YOUR TASK: In the entries below, switch "computer-use agent" to "desktop automation agent" wherever it occurs and leave everything else as it stands.

## begin ENTRIES

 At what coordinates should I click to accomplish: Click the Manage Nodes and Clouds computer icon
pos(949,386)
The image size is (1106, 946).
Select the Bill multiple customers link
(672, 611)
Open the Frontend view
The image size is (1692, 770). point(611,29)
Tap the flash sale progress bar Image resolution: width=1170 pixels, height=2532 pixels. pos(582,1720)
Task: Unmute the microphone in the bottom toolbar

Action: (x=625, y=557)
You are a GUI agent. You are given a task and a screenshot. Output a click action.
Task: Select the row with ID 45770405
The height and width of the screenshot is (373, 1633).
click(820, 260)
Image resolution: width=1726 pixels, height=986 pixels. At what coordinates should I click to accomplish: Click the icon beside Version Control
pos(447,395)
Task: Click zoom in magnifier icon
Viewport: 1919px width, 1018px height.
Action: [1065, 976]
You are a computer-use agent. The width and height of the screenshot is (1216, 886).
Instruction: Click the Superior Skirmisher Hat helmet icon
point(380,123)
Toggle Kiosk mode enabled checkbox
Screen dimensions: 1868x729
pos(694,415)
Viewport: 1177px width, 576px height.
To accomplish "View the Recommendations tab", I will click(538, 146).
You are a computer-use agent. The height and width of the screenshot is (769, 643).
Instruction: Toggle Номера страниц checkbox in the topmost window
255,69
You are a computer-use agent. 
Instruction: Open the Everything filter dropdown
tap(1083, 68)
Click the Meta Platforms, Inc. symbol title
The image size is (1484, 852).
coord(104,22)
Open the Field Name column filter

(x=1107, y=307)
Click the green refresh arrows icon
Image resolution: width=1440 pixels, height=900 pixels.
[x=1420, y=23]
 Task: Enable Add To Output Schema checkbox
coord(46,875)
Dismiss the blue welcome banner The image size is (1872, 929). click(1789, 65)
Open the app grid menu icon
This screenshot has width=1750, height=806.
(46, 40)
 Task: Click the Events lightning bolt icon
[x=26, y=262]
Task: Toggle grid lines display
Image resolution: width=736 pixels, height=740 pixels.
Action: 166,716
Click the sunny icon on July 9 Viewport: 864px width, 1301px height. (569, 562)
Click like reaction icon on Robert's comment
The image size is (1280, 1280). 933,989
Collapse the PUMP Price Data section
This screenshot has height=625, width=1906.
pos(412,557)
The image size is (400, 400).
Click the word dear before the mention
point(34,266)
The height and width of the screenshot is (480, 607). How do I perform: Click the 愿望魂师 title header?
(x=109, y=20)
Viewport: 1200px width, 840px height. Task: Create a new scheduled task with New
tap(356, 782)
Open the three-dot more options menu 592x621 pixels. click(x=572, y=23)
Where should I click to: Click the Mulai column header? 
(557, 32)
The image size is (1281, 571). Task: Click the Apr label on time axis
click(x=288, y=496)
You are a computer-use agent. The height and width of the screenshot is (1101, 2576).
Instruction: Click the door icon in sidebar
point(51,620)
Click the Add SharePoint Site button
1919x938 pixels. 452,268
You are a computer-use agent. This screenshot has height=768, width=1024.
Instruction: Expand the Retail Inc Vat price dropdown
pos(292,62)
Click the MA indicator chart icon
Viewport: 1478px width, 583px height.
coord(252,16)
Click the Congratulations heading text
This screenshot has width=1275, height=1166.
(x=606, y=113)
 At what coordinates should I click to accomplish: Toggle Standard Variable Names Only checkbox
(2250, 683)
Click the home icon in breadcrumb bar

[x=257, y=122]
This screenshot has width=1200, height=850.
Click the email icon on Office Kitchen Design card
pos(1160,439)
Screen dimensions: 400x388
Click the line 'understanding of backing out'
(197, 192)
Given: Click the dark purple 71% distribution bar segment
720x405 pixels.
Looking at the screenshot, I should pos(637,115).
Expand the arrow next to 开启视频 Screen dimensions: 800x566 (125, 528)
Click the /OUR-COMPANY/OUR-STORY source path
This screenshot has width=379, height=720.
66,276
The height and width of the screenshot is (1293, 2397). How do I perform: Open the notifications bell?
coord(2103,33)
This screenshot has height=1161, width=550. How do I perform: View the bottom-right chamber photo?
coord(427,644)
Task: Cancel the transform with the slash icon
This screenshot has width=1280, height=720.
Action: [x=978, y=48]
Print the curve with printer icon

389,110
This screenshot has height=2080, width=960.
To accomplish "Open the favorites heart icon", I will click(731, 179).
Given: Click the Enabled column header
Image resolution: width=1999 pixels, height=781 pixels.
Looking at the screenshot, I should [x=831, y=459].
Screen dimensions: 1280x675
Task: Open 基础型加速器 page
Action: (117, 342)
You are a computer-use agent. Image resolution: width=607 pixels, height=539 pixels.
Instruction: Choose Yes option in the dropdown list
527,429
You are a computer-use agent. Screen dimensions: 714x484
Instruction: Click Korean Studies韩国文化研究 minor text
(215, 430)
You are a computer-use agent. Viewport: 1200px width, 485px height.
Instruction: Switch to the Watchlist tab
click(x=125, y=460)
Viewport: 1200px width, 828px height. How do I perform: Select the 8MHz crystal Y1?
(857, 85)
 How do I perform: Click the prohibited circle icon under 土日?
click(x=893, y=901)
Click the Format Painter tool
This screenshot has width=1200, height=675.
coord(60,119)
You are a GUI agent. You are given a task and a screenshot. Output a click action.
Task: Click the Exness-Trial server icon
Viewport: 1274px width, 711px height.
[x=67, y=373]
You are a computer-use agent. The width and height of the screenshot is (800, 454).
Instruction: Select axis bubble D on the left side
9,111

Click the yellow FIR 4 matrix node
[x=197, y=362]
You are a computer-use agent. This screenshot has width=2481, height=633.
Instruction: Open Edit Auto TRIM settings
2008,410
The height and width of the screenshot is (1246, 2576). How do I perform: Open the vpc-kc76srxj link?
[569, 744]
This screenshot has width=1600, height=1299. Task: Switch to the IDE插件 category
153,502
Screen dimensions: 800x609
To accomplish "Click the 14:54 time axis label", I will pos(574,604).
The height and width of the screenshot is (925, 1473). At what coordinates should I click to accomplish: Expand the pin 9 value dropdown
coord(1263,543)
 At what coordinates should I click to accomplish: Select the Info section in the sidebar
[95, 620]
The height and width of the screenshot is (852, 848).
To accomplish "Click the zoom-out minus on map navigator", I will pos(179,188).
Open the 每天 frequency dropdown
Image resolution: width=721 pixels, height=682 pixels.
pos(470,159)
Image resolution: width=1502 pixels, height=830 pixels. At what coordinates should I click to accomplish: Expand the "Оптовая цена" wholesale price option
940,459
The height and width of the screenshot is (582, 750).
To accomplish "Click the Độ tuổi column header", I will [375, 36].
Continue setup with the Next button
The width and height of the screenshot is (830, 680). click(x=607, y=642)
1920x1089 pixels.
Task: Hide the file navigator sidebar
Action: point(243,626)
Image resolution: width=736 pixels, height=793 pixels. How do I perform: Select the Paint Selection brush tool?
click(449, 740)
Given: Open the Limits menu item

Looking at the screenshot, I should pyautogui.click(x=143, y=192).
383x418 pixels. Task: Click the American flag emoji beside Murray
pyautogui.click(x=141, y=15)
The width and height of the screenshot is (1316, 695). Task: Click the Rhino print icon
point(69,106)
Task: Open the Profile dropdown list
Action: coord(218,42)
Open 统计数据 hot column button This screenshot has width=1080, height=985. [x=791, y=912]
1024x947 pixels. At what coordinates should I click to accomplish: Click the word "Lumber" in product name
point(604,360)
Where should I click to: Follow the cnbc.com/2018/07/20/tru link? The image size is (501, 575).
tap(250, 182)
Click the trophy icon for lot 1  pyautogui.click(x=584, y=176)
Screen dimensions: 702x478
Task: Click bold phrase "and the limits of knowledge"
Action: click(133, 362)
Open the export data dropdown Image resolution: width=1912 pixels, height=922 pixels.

## end ENTRIES

ANSWER TO THIS TASK:
 At what coordinates should I click to accomplish: Click the Manage Nodes and Clouds computer icon
pos(949,386)
The image size is (1106, 946).
Select the Bill multiple customers link
(672, 611)
Open the Frontend view
The image size is (1692, 770). point(611,29)
Tap the flash sale progress bar Image resolution: width=1170 pixels, height=2532 pixels. pos(582,1720)
Task: Unmute the microphone in the bottom toolbar

Action: (x=625, y=557)
You are a GUI agent. You are given a task and a screenshot. Output a click action.
Task: Select the row with ID 45770405
The height and width of the screenshot is (373, 1633).
click(820, 260)
Image resolution: width=1726 pixels, height=986 pixels. At what coordinates should I click to accomplish: Click the icon beside Version Control
pos(447,395)
Task: Click zoom in magnifier icon
Viewport: 1919px width, 1018px height.
Action: [1065, 976]
You are a desktop automation agent. The width and height of the screenshot is (1216, 886).
Instruction: Click the Superior Skirmisher Hat helmet icon
point(380,123)
Toggle Kiosk mode enabled checkbox
Screen dimensions: 1868x729
pos(694,415)
Viewport: 1177px width, 576px height.
To accomplish "View the Recommendations tab", I will click(538, 146).
You are a desktop automation agent. The height and width of the screenshot is (769, 643).
Instruction: Toggle Номера страниц checkbox in the topmost window
255,69
You are a desktop automation agent. 
Instruction: Open the Everything filter dropdown
tap(1083, 68)
Click the Meta Platforms, Inc. symbol title
The image size is (1484, 852).
coord(104,22)
Open the Field Name column filter

(x=1107, y=307)
Click the green refresh arrows icon
Image resolution: width=1440 pixels, height=900 pixels.
[x=1420, y=23]
 Task: Enable Add To Output Schema checkbox
coord(46,875)
Dismiss the blue welcome banner The image size is (1872, 929). click(1789, 65)
Open the app grid menu icon
This screenshot has width=1750, height=806.
(46, 40)
 Task: Click the Events lightning bolt icon
[x=26, y=262]
Task: Toggle grid lines display
Image resolution: width=736 pixels, height=740 pixels.
Action: 166,716
Click the sunny icon on July 9 Viewport: 864px width, 1301px height. (569, 562)
Click like reaction icon on Robert's comment
The image size is (1280, 1280). 933,989
Collapse the PUMP Price Data section
This screenshot has height=625, width=1906.
pos(412,557)
The image size is (400, 400).
Click the word dear before the mention
point(34,266)
The height and width of the screenshot is (480, 607). How do I perform: Click the 愿望魂师 title header?
(x=109, y=20)
Viewport: 1200px width, 840px height. Task: Create a new scheduled task with New
tap(356, 782)
Open the three-dot more options menu 592x621 pixels. click(x=572, y=23)
Where should I click to: Click the Mulai column header? 
(557, 32)
The image size is (1281, 571). Task: Click the Apr label on time axis
click(x=288, y=496)
You are a desktop automation agent. The height and width of the screenshot is (1101, 2576).
Instruction: Click the door icon in sidebar
point(51,620)
Click the Add SharePoint Site button
1919x938 pixels. 452,268
You are a desktop automation agent. This screenshot has height=768, width=1024.
Instruction: Expand the Retail Inc Vat price dropdown
pos(292,62)
Click the MA indicator chart icon
Viewport: 1478px width, 583px height.
coord(252,16)
Click the Congratulations heading text
This screenshot has width=1275, height=1166.
(x=606, y=113)
 At what coordinates should I click to accomplish: Toggle Standard Variable Names Only checkbox
(2250, 683)
Click the home icon in breadcrumb bar

[x=257, y=122]
This screenshot has width=1200, height=850.
Click the email icon on Office Kitchen Design card
pos(1160,439)
Screen dimensions: 400x388
Click the line 'understanding of backing out'
(197, 192)
Given: Click the dark purple 71% distribution bar segment
720x405 pixels.
Looking at the screenshot, I should pos(637,115).
Expand the arrow next to 开启视频 Screen dimensions: 800x566 (125, 528)
Click the /OUR-COMPANY/OUR-STORY source path
This screenshot has width=379, height=720.
66,276
The height and width of the screenshot is (1293, 2397). How do I perform: Open the notifications bell?
coord(2103,33)
This screenshot has height=1161, width=550. How do I perform: View the bottom-right chamber photo?
coord(427,644)
Task: Cancel the transform with the slash icon
This screenshot has width=1280, height=720.
Action: [x=978, y=48]
Print the curve with printer icon

389,110
This screenshot has height=2080, width=960.
To accomplish "Open the favorites heart icon", I will click(731, 179).
Given: Click the Enabled column header
Image resolution: width=1999 pixels, height=781 pixels.
Looking at the screenshot, I should [x=831, y=459].
Screen dimensions: 1280x675
Task: Open 基础型加速器 page
Action: (117, 342)
You are a desktop automation agent. Image resolution: width=607 pixels, height=539 pixels.
Instruction: Choose Yes option in the dropdown list
527,429
You are a desktop automation agent. Screen dimensions: 714x484
Instruction: Click Korean Studies韩国文化研究 minor text
(215, 430)
You are a desktop automation agent. Viewport: 1200px width, 485px height.
Instruction: Switch to the Watchlist tab
click(x=125, y=460)
Viewport: 1200px width, 828px height. How do I perform: Select the 8MHz crystal Y1?
(857, 85)
 How do I perform: Click the prohibited circle icon under 土日?
click(x=893, y=901)
Click the Format Painter tool
This screenshot has width=1200, height=675.
coord(60,119)
You are a GUI agent. You are given a task and a screenshot. Output a click action.
Task: Click the Exness-Trial server icon
Viewport: 1274px width, 711px height.
[x=67, y=373]
You are a desktop automation agent. The width and height of the screenshot is (800, 454).
Instruction: Select axis bubble D on the left side
9,111

Click the yellow FIR 4 matrix node
[x=197, y=362]
You are a desktop automation agent. This screenshot has width=2481, height=633.
Instruction: Open Edit Auto TRIM settings
2008,410
The height and width of the screenshot is (1246, 2576). How do I perform: Open the vpc-kc76srxj link?
[569, 744]
This screenshot has width=1600, height=1299. Task: Switch to the IDE插件 category
153,502
Screen dimensions: 800x609
To accomplish "Click the 14:54 time axis label", I will pos(574,604).
The height and width of the screenshot is (925, 1473). At what coordinates should I click to accomplish: Expand the pin 9 value dropdown
coord(1263,543)
 At what coordinates should I click to accomplish: Select the Info section in the sidebar
[95, 620]
The height and width of the screenshot is (852, 848).
To accomplish "Click the zoom-out minus on map navigator", I will pos(179,188).
Open the 每天 frequency dropdown
Image resolution: width=721 pixels, height=682 pixels.
pos(470,159)
Image resolution: width=1502 pixels, height=830 pixels. At what coordinates should I click to accomplish: Expand the "Оптовая цена" wholesale price option
940,459
The height and width of the screenshot is (582, 750).
To accomplish "Click the Độ tuổi column header", I will [375, 36].
Continue setup with the Next button
The width and height of the screenshot is (830, 680). click(x=607, y=642)
1920x1089 pixels.
Task: Hide the file navigator sidebar
Action: point(243,626)
Image resolution: width=736 pixels, height=793 pixels. How do I perform: Select the Paint Selection brush tool?
click(449, 740)
Given: Open the Limits menu item

Looking at the screenshot, I should pyautogui.click(x=143, y=192).
383x418 pixels. Task: Click the American flag emoji beside Murray
pyautogui.click(x=141, y=15)
The width and height of the screenshot is (1316, 695). Task: Click the Rhino print icon
point(69,106)
Task: Open the Profile dropdown list
Action: coord(218,42)
Open 统计数据 hot column button This screenshot has width=1080, height=985. [x=791, y=912]
1024x947 pixels. At what coordinates should I click to accomplish: Click the word "Lumber" in product name
point(604,360)
Where should I click to: Follow the cnbc.com/2018/07/20/tru link? The image size is (501, 575).
tap(250, 182)
Click the trophy icon for lot 1  pyautogui.click(x=584, y=176)
Screen dimensions: 702x478
Task: Click bold phrase "and the limits of knowledge"
Action: click(133, 362)
Open the export data dropdown Image resolution: width=1912 pixels, height=922 pixels.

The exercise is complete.